Perhaps that’s what has always drawn the adventurous to Antarctica. Roald Amundsen and his epic adventure to the South Pole, the noble Scott, and Shackleton who had daring flowing through in his veins. Antarctica’s magic and power has not dissipated. Locations read like otherworldly realms Paradise Bay, Deception Island, Neptune’s Bellows and Elephant Point—calling now not only to the intrepid, but the fantastical too.
What has remained with me all these years later is not the immensity of Lemaire Channel (or Kodak Alley to those more film-inclined), a place where bergs are golden and the sea a mirror, but Pleneau Island — an iceberg graveyard. Here statuesque forms rise from the grey waters (some places just look better in stormy weather), assuming improbable shapes as they’re ravaged by the elements. Having travelled the oceans they arrive here to find there is nowhere left for them to venture. There are other sights too—the National Geographic Explorer making its solitary journey across the expanse or Brown Station, which is red despite the name and reveals how harrowing this great southern continent can be; the last Argentinian scientist who manned it opted to burn the building down rather then face yet another solitary year on the ice.

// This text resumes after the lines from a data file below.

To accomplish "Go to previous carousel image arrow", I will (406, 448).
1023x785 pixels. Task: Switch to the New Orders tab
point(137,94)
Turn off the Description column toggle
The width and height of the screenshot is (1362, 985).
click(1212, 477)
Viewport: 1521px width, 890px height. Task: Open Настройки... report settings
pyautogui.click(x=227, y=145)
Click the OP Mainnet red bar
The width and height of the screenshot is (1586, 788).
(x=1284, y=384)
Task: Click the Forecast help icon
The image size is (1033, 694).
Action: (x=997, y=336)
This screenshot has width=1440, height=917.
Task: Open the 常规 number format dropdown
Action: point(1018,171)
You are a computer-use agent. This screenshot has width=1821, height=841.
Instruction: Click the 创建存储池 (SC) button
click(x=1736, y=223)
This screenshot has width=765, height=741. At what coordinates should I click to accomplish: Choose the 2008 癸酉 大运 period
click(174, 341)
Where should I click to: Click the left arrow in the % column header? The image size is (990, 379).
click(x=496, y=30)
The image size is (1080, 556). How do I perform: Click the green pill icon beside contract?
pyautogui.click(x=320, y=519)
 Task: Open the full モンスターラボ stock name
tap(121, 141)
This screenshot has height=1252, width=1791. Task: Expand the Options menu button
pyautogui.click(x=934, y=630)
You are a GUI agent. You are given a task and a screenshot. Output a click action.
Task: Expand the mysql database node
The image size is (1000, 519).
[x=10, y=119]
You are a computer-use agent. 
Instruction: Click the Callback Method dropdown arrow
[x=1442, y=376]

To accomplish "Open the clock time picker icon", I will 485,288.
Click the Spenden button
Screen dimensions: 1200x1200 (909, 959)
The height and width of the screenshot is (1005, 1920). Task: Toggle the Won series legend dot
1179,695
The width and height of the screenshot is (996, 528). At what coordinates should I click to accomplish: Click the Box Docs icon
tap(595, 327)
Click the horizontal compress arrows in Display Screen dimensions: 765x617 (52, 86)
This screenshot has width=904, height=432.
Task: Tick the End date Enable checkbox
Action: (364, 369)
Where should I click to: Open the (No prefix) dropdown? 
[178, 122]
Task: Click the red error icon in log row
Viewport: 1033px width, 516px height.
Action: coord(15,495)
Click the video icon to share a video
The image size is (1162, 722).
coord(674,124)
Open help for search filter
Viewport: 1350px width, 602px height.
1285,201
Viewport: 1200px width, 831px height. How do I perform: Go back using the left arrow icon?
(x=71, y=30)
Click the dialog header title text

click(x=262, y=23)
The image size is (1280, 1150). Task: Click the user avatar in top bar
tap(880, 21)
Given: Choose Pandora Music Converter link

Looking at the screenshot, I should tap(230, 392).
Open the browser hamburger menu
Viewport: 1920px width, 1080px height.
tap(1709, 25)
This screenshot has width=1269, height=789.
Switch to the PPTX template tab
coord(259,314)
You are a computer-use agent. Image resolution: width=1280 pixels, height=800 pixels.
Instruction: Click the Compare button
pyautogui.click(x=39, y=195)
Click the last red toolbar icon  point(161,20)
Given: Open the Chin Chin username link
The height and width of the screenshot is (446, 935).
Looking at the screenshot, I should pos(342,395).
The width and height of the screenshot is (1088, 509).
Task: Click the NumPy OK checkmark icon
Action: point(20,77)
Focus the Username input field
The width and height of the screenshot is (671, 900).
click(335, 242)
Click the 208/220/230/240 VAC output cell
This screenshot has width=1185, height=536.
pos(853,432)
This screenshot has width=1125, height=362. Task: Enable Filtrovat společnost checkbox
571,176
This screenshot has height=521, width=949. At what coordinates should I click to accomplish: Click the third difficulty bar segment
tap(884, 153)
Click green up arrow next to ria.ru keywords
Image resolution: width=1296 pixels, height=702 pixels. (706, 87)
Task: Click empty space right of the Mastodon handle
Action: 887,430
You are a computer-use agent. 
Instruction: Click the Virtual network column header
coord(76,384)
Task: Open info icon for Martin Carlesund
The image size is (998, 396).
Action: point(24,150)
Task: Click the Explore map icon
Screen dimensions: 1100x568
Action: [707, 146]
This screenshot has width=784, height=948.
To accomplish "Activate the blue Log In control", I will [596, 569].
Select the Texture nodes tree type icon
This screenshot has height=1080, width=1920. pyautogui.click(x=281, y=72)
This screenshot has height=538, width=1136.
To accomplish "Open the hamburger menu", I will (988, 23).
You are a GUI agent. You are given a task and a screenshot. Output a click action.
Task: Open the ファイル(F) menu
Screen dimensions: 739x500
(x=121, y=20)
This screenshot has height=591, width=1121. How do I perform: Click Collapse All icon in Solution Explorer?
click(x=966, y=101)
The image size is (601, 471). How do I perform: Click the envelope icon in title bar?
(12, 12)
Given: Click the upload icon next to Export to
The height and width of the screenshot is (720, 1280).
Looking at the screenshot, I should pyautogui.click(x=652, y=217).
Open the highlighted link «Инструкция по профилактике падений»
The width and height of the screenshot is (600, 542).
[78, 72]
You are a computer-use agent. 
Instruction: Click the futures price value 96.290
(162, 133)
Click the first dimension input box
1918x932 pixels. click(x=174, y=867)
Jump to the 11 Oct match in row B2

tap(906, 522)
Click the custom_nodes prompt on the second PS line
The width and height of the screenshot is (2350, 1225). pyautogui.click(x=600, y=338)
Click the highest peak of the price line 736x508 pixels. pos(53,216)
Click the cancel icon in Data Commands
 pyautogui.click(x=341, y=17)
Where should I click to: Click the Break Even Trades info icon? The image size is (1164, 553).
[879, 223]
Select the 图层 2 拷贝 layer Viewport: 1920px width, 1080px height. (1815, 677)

This is the land of penguins—be they Adelies, who compensate for their lack of grace with sheer determination building ‘penguin highways’ through the snow, Gentoos who have a penchant for stolen pebbles and the most curious of all, the stout Chinstraps. A place where the sun either refuses to set or rise and the sound of breaching whales is carried on the breeze. You feel small, but not insignificant, just acutely aware that this nirvana, this fickle friend, is always there, waiting to remind you of your place in the world.